● **EXERCISE AIM**
Retype the whole listing below, character for character.

::::

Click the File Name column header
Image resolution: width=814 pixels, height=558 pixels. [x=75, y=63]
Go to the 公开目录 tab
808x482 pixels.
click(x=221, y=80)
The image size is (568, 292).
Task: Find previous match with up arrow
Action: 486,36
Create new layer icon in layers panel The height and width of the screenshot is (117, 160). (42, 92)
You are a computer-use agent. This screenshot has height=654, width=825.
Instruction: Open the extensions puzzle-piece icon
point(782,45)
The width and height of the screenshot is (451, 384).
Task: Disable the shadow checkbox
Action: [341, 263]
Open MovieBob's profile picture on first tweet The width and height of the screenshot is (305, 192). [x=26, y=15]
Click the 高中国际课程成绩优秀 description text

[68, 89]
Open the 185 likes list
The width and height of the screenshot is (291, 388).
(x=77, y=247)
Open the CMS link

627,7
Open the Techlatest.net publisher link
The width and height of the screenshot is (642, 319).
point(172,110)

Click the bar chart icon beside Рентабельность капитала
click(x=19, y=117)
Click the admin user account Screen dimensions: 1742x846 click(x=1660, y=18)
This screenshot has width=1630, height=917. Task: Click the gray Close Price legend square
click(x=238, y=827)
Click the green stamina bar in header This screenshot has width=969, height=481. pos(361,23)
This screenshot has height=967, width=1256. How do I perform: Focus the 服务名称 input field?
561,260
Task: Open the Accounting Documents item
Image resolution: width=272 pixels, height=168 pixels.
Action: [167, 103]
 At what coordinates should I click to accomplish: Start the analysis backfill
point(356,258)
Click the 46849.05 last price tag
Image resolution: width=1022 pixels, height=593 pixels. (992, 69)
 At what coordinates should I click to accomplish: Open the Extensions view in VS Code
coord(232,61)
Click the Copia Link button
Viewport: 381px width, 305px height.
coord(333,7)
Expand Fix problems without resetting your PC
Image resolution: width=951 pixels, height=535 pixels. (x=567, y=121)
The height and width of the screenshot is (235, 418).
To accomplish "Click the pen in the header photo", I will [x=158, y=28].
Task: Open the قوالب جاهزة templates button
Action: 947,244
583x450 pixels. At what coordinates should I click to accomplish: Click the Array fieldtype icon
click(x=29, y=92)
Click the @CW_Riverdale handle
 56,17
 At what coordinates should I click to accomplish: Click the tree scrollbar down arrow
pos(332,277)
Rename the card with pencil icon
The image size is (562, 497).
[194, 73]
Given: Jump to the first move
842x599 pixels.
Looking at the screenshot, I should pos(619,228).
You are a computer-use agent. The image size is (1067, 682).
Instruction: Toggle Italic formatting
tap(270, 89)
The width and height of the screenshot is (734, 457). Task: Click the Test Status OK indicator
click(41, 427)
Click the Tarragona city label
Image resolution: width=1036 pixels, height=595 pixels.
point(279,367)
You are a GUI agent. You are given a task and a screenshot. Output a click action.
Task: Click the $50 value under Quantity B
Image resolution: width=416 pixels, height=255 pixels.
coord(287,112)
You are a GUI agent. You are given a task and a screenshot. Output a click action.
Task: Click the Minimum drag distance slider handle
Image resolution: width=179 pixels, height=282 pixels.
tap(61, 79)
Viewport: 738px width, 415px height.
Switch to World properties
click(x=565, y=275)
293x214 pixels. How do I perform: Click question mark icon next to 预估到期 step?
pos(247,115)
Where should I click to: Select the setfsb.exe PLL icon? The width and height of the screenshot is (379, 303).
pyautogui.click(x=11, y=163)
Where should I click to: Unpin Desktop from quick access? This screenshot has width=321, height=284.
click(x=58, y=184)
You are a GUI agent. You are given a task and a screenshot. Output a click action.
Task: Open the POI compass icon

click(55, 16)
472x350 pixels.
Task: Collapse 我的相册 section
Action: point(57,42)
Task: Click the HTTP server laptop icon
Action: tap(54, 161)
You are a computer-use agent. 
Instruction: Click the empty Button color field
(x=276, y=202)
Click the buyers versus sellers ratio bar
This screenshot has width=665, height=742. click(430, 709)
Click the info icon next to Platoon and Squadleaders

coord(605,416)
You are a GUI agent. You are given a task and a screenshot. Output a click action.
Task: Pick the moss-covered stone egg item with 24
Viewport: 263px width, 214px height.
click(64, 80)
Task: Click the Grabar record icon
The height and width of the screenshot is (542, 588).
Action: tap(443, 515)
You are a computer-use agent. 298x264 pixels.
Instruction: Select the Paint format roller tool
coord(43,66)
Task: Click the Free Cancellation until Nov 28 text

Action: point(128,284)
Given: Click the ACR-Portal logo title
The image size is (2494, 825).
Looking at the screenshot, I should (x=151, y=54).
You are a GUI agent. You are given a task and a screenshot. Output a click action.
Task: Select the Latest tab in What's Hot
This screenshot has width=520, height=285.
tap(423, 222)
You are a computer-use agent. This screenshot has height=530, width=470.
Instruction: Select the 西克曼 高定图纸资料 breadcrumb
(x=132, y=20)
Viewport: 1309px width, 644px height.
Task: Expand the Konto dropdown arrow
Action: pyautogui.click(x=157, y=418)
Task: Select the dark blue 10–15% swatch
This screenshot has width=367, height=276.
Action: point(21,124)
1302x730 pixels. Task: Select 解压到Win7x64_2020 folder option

::::

● **ANSWER SPACE**
Click the File Name column header
Image resolution: width=814 pixels, height=558 pixels. [x=75, y=63]
Go to the 公开目录 tab
808x482 pixels.
click(x=221, y=80)
The image size is (568, 292).
Task: Find previous match with up arrow
Action: 486,36
Create new layer icon in layers panel The height and width of the screenshot is (117, 160). (42, 92)
You are a computer-use agent. This screenshot has height=654, width=825.
Instruction: Open the extensions puzzle-piece icon
point(782,45)
The width and height of the screenshot is (451, 384).
Task: Disable the shadow checkbox
Action: [341, 263]
Open MovieBob's profile picture on first tweet The width and height of the screenshot is (305, 192). [x=26, y=15]
Click the 高中国际课程成绩优秀 description text

[68, 89]
Open the 185 likes list
The width and height of the screenshot is (291, 388).
(x=77, y=247)
Open the CMS link

627,7
Open the Techlatest.net publisher link
The width and height of the screenshot is (642, 319).
point(172,110)

Click the bar chart icon beside Рентабельность капитала
click(x=19, y=117)
Click the admin user account Screen dimensions: 1742x846 click(x=1660, y=18)
This screenshot has width=1630, height=917. Task: Click the gray Close Price legend square
click(x=238, y=827)
Click the green stamina bar in header This screenshot has width=969, height=481. pos(361,23)
This screenshot has height=967, width=1256. How do I perform: Focus the 服务名称 input field?
561,260
Task: Open the Accounting Documents item
Image resolution: width=272 pixels, height=168 pixels.
Action: [167, 103]
 At what coordinates should I click to accomplish: Start the analysis backfill
point(356,258)
Click the 46849.05 last price tag
Image resolution: width=1022 pixels, height=593 pixels. (992, 69)
 At what coordinates should I click to accomplish: Open the Extensions view in VS Code
coord(232,61)
Click the Copia Link button
Viewport: 381px width, 305px height.
coord(333,7)
Expand Fix problems without resetting your PC
Image resolution: width=951 pixels, height=535 pixels. (x=567, y=121)
The height and width of the screenshot is (235, 418).
To accomplish "Click the pen in the header photo", I will [x=158, y=28].
Task: Open the قوالب جاهزة templates button
Action: 947,244
583x450 pixels. At what coordinates should I click to accomplish: Click the Array fieldtype icon
click(x=29, y=92)
Click the @CW_Riverdale handle
 56,17
 At what coordinates should I click to accomplish: Click the tree scrollbar down arrow
pos(332,277)
Rename the card with pencil icon
The image size is (562, 497).
[194, 73]
Given: Jump to the first move
842x599 pixels.
Looking at the screenshot, I should pos(619,228).
You are a computer-use agent. The image size is (1067, 682).
Instruction: Toggle Italic formatting
tap(270, 89)
The width and height of the screenshot is (734, 457). Task: Click the Test Status OK indicator
click(41, 427)
Click the Tarragona city label
Image resolution: width=1036 pixels, height=595 pixels.
point(279,367)
You are a GUI agent. You are given a task and a screenshot. Output a click action.
Task: Click the $50 value under Quantity B
Image resolution: width=416 pixels, height=255 pixels.
coord(287,112)
You are a GUI agent. You are given a task and a screenshot. Output a click action.
Task: Click the Minimum drag distance slider handle
Image resolution: width=179 pixels, height=282 pixels.
tap(61, 79)
Viewport: 738px width, 415px height.
Switch to World properties
click(x=565, y=275)
293x214 pixels. How do I perform: Click question mark icon next to 预估到期 step?
pos(247,115)
Where should I click to: Select the setfsb.exe PLL icon? The width and height of the screenshot is (379, 303).
pyautogui.click(x=11, y=163)
Where should I click to: Unpin Desktop from quick access? This screenshot has width=321, height=284.
click(x=58, y=184)
You are a GUI agent. You are given a task and a screenshot. Output a click action.
Task: Open the POI compass icon

click(55, 16)
472x350 pixels.
Task: Collapse 我的相册 section
Action: point(57,42)
Task: Click the HTTP server laptop icon
Action: tap(54, 161)
You are a computer-use agent. 
Instruction: Click the empty Button color field
(x=276, y=202)
Click the buyers versus sellers ratio bar
This screenshot has width=665, height=742. click(430, 709)
Click the info icon next to Platoon and Squadleaders

coord(605,416)
You are a GUI agent. You are given a task and a screenshot. Output a click action.
Task: Pick the moss-covered stone egg item with 24
Viewport: 263px width, 214px height.
click(64, 80)
Task: Click the Grabar record icon
The height and width of the screenshot is (542, 588).
Action: tap(443, 515)
You are a computer-use agent. 298x264 pixels.
Instruction: Select the Paint format roller tool
coord(43,66)
Task: Click the Free Cancellation until Nov 28 text

Action: point(128,284)
Given: Click the ACR-Portal logo title
The image size is (2494, 825).
Looking at the screenshot, I should (x=151, y=54).
You are a GUI agent. You are given a task and a screenshot. Output a click action.
Task: Select the Latest tab in What's Hot
This screenshot has width=520, height=285.
tap(423, 222)
You are a computer-use agent. This screenshot has height=530, width=470.
Instruction: Select the 西克曼 高定图纸资料 breadcrumb
(x=132, y=20)
Viewport: 1309px width, 644px height.
Task: Expand the Konto dropdown arrow
Action: pyautogui.click(x=157, y=418)
Task: Select the dark blue 10–15% swatch
This screenshot has width=367, height=276.
Action: point(21,124)
1302x730 pixels. Task: Select 解压到Win7x64_2020 folder option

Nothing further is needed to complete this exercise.